**Article**.
[Start]

Being in Nama was regarded as a stigma in the UK, developer Michael O’Flynn said on Friday in court under examination, adding that it complicated his ability to do business there.
Mr O’Flynn’s evidence came to light as part of litigation involving several companies in the O’Flynn group which are suing former employees Patrick Cox, Liam Foley, Eoghan Kearney and others saying they made €12.5 million profit on a student accommodation project on Gardiner Street in Dublin at the business’s expense
The defendants deny the claims.
Responding to questioning from Paul Gardiner SC, for the defence, Mr O’Flynn said that in the aftermath of the financial crash he decided to stay with the construction group given the scale of his commitment to it.
“Unfortunately, being in Nama was a stigma in the UK. It was hardly a stigma in Ireland because anybody with any property was in Nama,” he said.
Mr O’Flynn said Nama, which had taken over the group’s €1.8 billion in loans, had in 2010 rejected his 2,500-page business plan for paying off the debt. That same year, a new separate company called Victoria Hall Management Ltd (VHML) was set up to do business in England.

[End]

**Tasks to carry out**.
(A) According to the article, how much profit do the O'Flynn group companies say the former employees made on the Gardiner Street student accommodation project?
(B) Duplicate the passage of the article from "Mr O’Flynn’s evidence" to "deny the claims.".
(C) For each statement, say yes or no according to the article, and quote the words that decide it: (i) Nama rejected Mr O'Flynn's business plan in 2010. (ii) Mr O'Flynn said being in Nama was a stigma in Ireland. (iii) Victoria Hall Management Ltd was set up to do business in Scotland.
Answer from the article alone.

**Source data**.
[Start]

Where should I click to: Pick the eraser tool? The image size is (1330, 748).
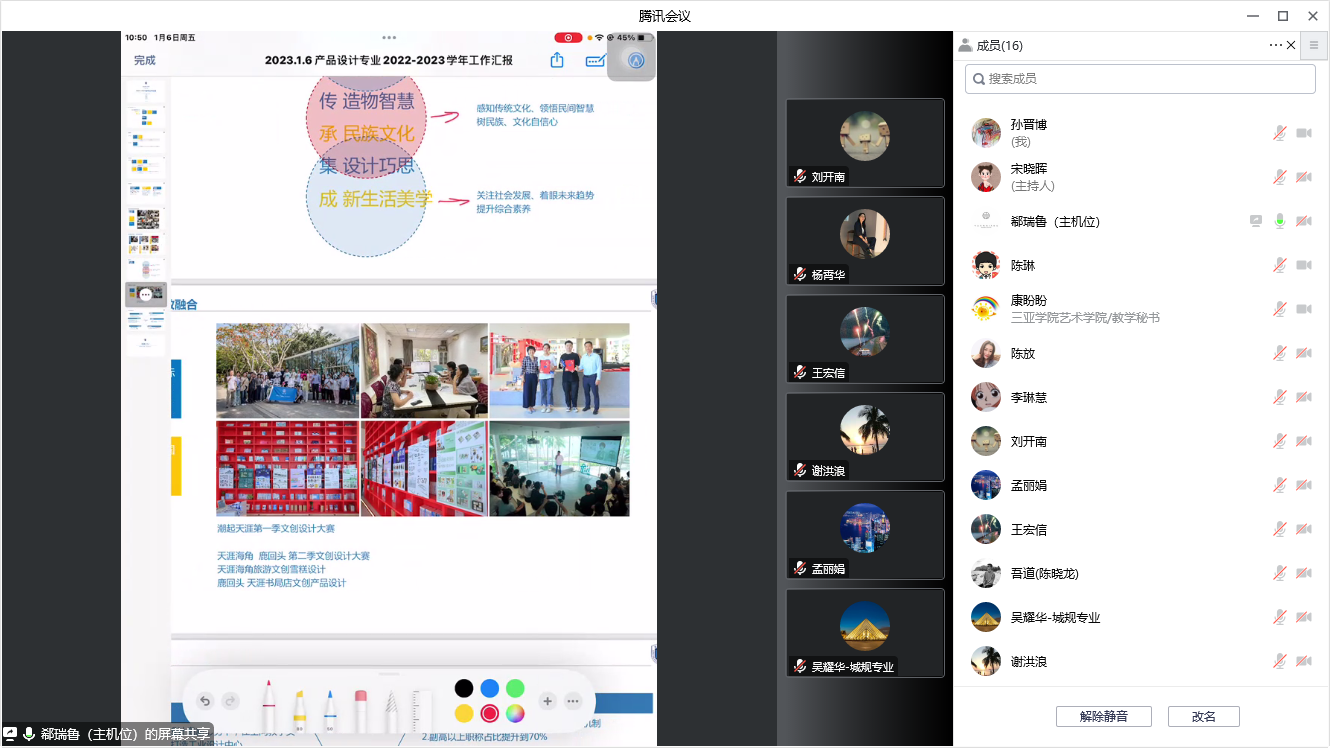coord(361,708)
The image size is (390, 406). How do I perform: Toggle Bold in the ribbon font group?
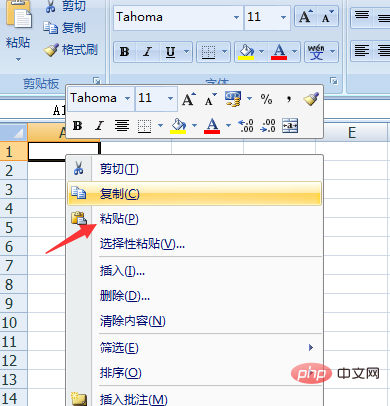click(124, 52)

[End]

**The solutions**.
(A) €12.5 million.

(B)
Mr O’Flynn’s evidence came to light as part of litigation involving several companies in the O’Flynn group which are suing former employees Patrick Cox, Liam Foley, Eoghan Kearney and others saying they made €12.5 million profit on a student accommodation project on Gardiner Street in Dublin at the business’s expense
The defendants deny the claims.

(C)
(i) Yes: "had in 2010 rejected his 2,500-page business plan for paying off the debt"
(ii) No: "It was hardly a stigma in Ireland because anybody with any property was in Nama"
(iii) No: "was set up to do business in England"